• _Latihan Tertulis a_: Ringkas paragraf dalam tulisan tentang Baabullah yang dimulai dengan "Pada 10 Februari 1528 itu" menjadi daftar singkat yang tetap memuat fakta-fakta utamanya.

• _Petikan Teks_:
--*--

Opini

PEKIK JUANG BAABULLAH

Penulis: Rusly Saraha


Sukacita itu membasahi Februari. Ada kelegaan, juga rasa damai. Pangeran Khairun Jamil benar-benar meresapi itu. Takdir memberinya satu anugerah. Ia resmi mendekap gelar sebagai seorang ayah. Dalam rekat haru dan senyum, munajatnya tumpah di sepenuh dada. Doa-doa terbaik melambung dalam segala kekhusyu’an, berharap jejak kebaikan selalu menyertai putranya.

Pada 10 Februari 1528 itu, istri Khairun Jamil yang juga merupakan putri sulung Sultan Bacan melahirkan anak pertama mereka. Bayi mungil itu diberi nama Baabullah. Ternate di tahun kelahiran Baabullah, masih disesaki kemelut politik. Perseteruan menyeruak di internal istana, selain juga dihiasi oleh intervensi Portugis yang bercokol di sana. Deyalo yang juga merupakan saudara tiri Khairun Jamil dinobatkan sebagai Sultan Ternate menggantikan ayah mereka, Bayanullah yang wafat di tahun 1522.

Di tahun 1535, Khairun Jamil dinobatkan sebagai Sultan Ternate. Ia merupakan pangeran keempat yang mengecup singgasana setelah ketiga saudaranya, Deyalo, Boheyat dan Tabariji memimpin dalam episode singkat. Khairun merupakan sosok pemimpin cerdas, toleran dan visioner. Francois Valentijn sebagaimana dikutip Adnan Amal mengurai Khairun Jamil sebagai “Seorang pelaku pemerintahan yang bijaksana, prajurit pemberani, seorang yang sangat hati-hati dalam menjalankan hukum dan peraturan. Tetapi, di atas semua kebesarannya itu, dia adalah pembela akidah Islam yang amat kuat”.

--*--

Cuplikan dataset

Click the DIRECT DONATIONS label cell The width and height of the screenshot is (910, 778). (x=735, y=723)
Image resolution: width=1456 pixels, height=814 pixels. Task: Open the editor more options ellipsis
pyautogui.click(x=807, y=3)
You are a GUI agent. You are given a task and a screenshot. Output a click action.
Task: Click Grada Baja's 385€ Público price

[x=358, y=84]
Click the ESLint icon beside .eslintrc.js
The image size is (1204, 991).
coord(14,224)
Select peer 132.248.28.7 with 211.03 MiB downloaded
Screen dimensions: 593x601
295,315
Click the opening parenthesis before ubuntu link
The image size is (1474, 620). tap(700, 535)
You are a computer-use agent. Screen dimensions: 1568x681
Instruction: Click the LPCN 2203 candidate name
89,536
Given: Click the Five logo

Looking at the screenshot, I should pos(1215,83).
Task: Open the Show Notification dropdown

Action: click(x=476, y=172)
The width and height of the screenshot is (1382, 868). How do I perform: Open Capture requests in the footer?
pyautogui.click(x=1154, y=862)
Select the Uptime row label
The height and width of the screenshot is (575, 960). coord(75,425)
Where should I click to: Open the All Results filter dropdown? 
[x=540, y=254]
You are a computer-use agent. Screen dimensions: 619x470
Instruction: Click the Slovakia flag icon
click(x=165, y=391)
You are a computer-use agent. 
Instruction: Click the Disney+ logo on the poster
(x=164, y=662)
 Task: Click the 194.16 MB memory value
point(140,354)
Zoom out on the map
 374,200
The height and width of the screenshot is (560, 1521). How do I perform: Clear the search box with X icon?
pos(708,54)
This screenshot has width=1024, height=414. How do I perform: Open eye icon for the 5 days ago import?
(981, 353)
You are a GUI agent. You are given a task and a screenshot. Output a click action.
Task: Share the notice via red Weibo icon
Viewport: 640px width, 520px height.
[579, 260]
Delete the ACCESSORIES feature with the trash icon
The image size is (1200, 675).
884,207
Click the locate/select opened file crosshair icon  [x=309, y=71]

--*--

• _Latihan Tertulis b_: Ulangi semua baris cuplikan dataset di atas tanpa mengubah apa pun.

• _Jawaban Akhir a_:
- Pada 10 Februari 1528, istri Khairun Jamil, putri sulung Sultan Bacan, melahirkan anak pertama mereka yang diberi nama Baabullah.
- Pada tahun itu Ternate masih dilanda kemelut politik, yaitu perseteruan di internal istana dan intervensi Portugis.
- Deyalo, saudara tiri Khairun Jamil, dinobatkan sebagai Sultan Ternate menggantikan ayah mereka, Bayanullah, yang wafat pada 1522.

• _Jawaban Akhir b_:
Click the DIRECT DONATIONS label cell The width and height of the screenshot is (910, 778). (x=735, y=723)
Image resolution: width=1456 pixels, height=814 pixels. Task: Open the editor more options ellipsis
pyautogui.click(x=807, y=3)
You are a GUI agent. You are given a task and a screenshot. Output a click action.
Task: Click Grada Baja's 385€ Público price

[x=358, y=84]
Click the ESLint icon beside .eslintrc.js
The image size is (1204, 991).
coord(14,224)
Select peer 132.248.28.7 with 211.03 MiB downloaded
Screen dimensions: 593x601
295,315
Click the opening parenthesis before ubuntu link
The image size is (1474, 620). tap(700, 535)
You are a computer-use agent. Screen dimensions: 1568x681
Instruction: Click the LPCN 2203 candidate name
89,536
Given: Click the Five logo

Looking at the screenshot, I should pos(1215,83).
Task: Open the Show Notification dropdown

Action: click(x=476, y=172)
The width and height of the screenshot is (1382, 868). How do I perform: Open Capture requests in the footer?
pyautogui.click(x=1154, y=862)
Select the Uptime row label
The height and width of the screenshot is (575, 960). coord(75,425)
Where should I click to: Open the All Results filter dropdown? 
[x=540, y=254]
You are a computer-use agent. Screen dimensions: 619x470
Instruction: Click the Slovakia flag icon
click(x=165, y=391)
You are a computer-use agent. 
Instruction: Click the Disney+ logo on the poster
(x=164, y=662)
 Task: Click the 194.16 MB memory value
point(140,354)
Zoom out on the map
 374,200
The height and width of the screenshot is (560, 1521). How do I perform: Clear the search box with X icon?
pos(708,54)
This screenshot has width=1024, height=414. How do I perform: Open eye icon for the 5 days ago import?
(981, 353)
You are a GUI agent. You are given a task and a screenshot. Output a click action.
Task: Share the notice via red Weibo icon
Viewport: 640px width, 520px height.
[579, 260]
Delete the ACCESSORIES feature with the trash icon
The image size is (1200, 675).
884,207
Click the locate/select opened file crosshair icon  [x=309, y=71]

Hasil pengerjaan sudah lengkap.